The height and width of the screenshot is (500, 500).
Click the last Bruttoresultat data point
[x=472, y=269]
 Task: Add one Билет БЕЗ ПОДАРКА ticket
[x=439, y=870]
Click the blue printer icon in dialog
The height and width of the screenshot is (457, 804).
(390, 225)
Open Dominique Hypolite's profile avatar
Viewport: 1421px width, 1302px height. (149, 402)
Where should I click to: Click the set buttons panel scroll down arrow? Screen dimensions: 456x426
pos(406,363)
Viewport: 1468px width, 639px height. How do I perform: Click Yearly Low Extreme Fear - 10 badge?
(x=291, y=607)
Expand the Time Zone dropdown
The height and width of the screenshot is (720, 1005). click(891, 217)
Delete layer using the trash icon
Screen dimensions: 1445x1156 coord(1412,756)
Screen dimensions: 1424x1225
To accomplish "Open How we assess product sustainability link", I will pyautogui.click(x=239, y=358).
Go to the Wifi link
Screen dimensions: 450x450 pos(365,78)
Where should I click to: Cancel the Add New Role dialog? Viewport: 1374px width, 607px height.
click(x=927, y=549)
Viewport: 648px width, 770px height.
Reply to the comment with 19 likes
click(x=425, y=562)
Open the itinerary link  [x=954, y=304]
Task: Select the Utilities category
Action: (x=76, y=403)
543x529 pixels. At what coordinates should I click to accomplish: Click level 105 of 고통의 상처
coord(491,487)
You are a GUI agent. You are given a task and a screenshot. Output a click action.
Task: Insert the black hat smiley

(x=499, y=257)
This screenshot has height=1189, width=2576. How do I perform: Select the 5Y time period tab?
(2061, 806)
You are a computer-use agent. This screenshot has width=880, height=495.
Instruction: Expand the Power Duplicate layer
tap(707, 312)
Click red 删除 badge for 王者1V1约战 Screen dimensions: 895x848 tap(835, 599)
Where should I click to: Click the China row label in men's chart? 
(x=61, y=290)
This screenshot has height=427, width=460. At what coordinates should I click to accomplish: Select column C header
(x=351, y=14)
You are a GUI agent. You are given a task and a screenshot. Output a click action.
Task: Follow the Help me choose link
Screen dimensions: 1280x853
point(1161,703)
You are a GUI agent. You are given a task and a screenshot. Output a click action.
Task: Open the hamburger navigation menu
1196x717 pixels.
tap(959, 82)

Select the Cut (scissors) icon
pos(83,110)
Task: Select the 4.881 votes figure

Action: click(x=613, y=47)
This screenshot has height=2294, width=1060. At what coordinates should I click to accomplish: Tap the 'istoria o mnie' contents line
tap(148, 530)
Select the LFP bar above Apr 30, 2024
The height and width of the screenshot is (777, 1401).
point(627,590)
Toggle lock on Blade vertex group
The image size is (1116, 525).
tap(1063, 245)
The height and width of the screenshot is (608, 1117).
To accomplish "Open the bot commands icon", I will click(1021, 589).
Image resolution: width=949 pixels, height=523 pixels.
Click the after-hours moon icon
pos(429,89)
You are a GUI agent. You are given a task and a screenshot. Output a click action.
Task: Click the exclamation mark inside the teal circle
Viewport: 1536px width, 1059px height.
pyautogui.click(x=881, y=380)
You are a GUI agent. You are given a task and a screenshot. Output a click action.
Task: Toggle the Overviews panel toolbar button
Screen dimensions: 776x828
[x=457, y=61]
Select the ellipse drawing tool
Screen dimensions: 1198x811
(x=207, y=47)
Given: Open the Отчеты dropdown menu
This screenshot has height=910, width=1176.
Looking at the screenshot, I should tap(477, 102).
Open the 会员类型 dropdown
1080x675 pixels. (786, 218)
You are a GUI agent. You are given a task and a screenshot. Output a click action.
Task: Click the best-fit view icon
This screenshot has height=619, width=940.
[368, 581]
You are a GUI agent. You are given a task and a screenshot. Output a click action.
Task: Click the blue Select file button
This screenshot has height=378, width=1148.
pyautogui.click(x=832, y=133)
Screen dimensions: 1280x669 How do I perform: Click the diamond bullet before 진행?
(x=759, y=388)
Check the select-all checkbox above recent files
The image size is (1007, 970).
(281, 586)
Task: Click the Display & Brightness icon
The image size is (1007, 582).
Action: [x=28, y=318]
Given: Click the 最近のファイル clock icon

───

[What the task asks]
All the records are to be transcribed exactly, with no line missing.

[Final answer]
The height and width of the screenshot is (500, 500).
Click the last Bruttoresultat data point
[x=472, y=269]
 Task: Add one Билет БЕЗ ПОДАРКА ticket
[x=439, y=870]
Click the blue printer icon in dialog
The height and width of the screenshot is (457, 804).
(390, 225)
Open Dominique Hypolite's profile avatar
Viewport: 1421px width, 1302px height. (149, 402)
Where should I click to: Click the set buttons panel scroll down arrow? Screen dimensions: 456x426
pos(406,363)
Viewport: 1468px width, 639px height. How do I perform: Click Yearly Low Extreme Fear - 10 badge?
(x=291, y=607)
Expand the Time Zone dropdown
The height and width of the screenshot is (720, 1005). click(891, 217)
Delete layer using the trash icon
Screen dimensions: 1445x1156 coord(1412,756)
Screen dimensions: 1424x1225
To accomplish "Open How we assess product sustainability link", I will pyautogui.click(x=239, y=358).
Go to the Wifi link
Screen dimensions: 450x450 pos(365,78)
Where should I click to: Cancel the Add New Role dialog? Viewport: 1374px width, 607px height.
click(x=927, y=549)
Viewport: 648px width, 770px height.
Reply to the comment with 19 likes
click(x=425, y=562)
Open the itinerary link  [x=954, y=304]
Task: Select the Utilities category
Action: (x=76, y=403)
543x529 pixels. At what coordinates should I click to accomplish: Click level 105 of 고통의 상처
coord(491,487)
You are a GUI agent. You are given a task and a screenshot. Output a click action.
Task: Insert the black hat smiley

(x=499, y=257)
This screenshot has height=1189, width=2576. How do I perform: Select the 5Y time period tab?
(2061, 806)
You are a computer-use agent. This screenshot has width=880, height=495.
Instruction: Expand the Power Duplicate layer
tap(707, 312)
Click red 删除 badge for 王者1V1约战 Screen dimensions: 895x848 tap(835, 599)
Where should I click to: Click the China row label in men's chart? 
(x=61, y=290)
This screenshot has height=427, width=460. At what coordinates should I click to accomplish: Select column C header
(x=351, y=14)
You are a GUI agent. You are given a task and a screenshot. Output a click action.
Task: Follow the Help me choose link
Screen dimensions: 1280x853
point(1161,703)
You are a GUI agent. You are given a task and a screenshot. Output a click action.
Task: Open the hamburger navigation menu
1196x717 pixels.
tap(959, 82)

Select the Cut (scissors) icon
pos(83,110)
Task: Select the 4.881 votes figure

Action: click(x=613, y=47)
This screenshot has height=2294, width=1060. At what coordinates should I click to accomplish: Tap the 'istoria o mnie' contents line
tap(148, 530)
Select the LFP bar above Apr 30, 2024
The height and width of the screenshot is (777, 1401).
point(627,590)
Toggle lock on Blade vertex group
The image size is (1116, 525).
tap(1063, 245)
The height and width of the screenshot is (608, 1117).
To accomplish "Open the bot commands icon", I will click(1021, 589).
Image resolution: width=949 pixels, height=523 pixels.
Click the after-hours moon icon
pos(429,89)
You are a GUI agent. You are given a task and a screenshot. Output a click action.
Task: Click the exclamation mark inside the teal circle
Viewport: 1536px width, 1059px height.
pyautogui.click(x=881, y=380)
You are a GUI agent. You are given a task and a screenshot. Output a click action.
Task: Toggle the Overviews panel toolbar button
Screen dimensions: 776x828
[x=457, y=61]
Select the ellipse drawing tool
Screen dimensions: 1198x811
(x=207, y=47)
Given: Open the Отчеты dropdown menu
This screenshot has height=910, width=1176.
Looking at the screenshot, I should tap(477, 102).
Open the 会员类型 dropdown
1080x675 pixels. (786, 218)
You are a GUI agent. You are given a task and a screenshot. Output a click action.
Task: Click the best-fit view icon
This screenshot has height=619, width=940.
[368, 581]
You are a GUI agent. You are given a task and a screenshot. Output a click action.
Task: Click the blue Select file button
This screenshot has height=378, width=1148.
pyautogui.click(x=832, y=133)
Screen dimensions: 1280x669 How do I perform: Click the diamond bullet before 진행?
(x=759, y=388)
Check the select-all checkbox above recent files
The image size is (1007, 970).
(281, 586)
Task: Click the Display & Brightness icon
The image size is (1007, 582).
Action: [x=28, y=318]
Given: Click the 最近のファイル clock icon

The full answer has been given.